(Stored records)
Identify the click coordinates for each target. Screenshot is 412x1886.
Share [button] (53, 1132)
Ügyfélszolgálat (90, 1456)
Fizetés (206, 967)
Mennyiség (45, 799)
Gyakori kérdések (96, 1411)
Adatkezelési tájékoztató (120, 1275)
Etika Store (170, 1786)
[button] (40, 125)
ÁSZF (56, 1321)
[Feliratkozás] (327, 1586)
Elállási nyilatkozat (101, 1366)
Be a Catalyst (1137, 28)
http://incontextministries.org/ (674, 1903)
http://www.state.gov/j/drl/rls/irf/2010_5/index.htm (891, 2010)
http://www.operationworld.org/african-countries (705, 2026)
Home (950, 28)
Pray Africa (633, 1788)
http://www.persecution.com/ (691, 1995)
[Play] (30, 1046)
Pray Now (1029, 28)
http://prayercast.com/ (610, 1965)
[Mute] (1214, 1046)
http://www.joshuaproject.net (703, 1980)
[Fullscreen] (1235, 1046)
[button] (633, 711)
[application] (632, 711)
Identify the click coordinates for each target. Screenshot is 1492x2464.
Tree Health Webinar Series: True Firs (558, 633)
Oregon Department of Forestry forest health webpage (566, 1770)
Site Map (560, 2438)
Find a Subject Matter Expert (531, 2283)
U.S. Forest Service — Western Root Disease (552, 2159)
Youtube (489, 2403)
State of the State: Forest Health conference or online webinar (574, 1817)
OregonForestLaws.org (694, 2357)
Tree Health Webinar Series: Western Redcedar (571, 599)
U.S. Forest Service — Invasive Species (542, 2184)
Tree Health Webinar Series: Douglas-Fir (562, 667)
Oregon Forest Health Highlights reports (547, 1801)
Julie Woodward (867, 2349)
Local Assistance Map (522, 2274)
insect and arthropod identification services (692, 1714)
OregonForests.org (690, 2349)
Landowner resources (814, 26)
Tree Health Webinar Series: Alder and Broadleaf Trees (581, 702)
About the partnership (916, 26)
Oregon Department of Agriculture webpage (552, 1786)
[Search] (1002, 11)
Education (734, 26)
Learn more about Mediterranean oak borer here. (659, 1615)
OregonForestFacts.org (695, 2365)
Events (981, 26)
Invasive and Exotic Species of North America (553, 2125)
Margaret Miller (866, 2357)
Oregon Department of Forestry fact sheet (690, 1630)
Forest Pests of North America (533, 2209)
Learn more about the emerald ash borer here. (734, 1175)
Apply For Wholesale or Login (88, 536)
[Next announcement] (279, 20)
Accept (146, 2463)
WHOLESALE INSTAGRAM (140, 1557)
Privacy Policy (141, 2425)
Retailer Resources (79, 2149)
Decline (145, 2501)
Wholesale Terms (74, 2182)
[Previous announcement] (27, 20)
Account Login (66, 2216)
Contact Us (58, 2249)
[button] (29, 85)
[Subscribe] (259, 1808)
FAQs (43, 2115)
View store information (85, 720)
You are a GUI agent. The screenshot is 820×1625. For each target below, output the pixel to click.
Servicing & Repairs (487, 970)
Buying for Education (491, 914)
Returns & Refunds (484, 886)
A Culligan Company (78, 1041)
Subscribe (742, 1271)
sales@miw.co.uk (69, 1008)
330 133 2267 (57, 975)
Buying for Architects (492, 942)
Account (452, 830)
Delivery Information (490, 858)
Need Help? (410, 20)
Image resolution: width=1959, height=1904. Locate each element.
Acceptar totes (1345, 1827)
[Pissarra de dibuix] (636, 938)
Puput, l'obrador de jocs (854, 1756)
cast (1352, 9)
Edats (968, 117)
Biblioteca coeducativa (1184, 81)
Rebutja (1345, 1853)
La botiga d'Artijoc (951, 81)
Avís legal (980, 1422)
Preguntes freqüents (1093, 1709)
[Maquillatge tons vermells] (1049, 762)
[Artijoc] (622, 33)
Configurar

- [TASK TO COMPLETE]:
Respond with the exact lines running from the one that contains "Image resolution: width=1959, height=1904." through the last line of the data above, and no other lines.

- [OUTPUT]:
Image resolution: width=1959, height=1904. Locate each element.
Acceptar totes (1345, 1827)
[Pissarra de dibuix] (636, 938)
Puput, l'obrador de jocs (854, 1756)
cast (1352, 9)
Edats (968, 117)
Biblioteca coeducativa (1184, 81)
Rebutja (1345, 1853)
La botiga d'Artijoc (951, 81)
Avís legal (980, 1422)
Preguntes freqüents (1093, 1709)
[Maquillatge tons vermells] (1049, 762)
[Artijoc] (622, 33)
Configurar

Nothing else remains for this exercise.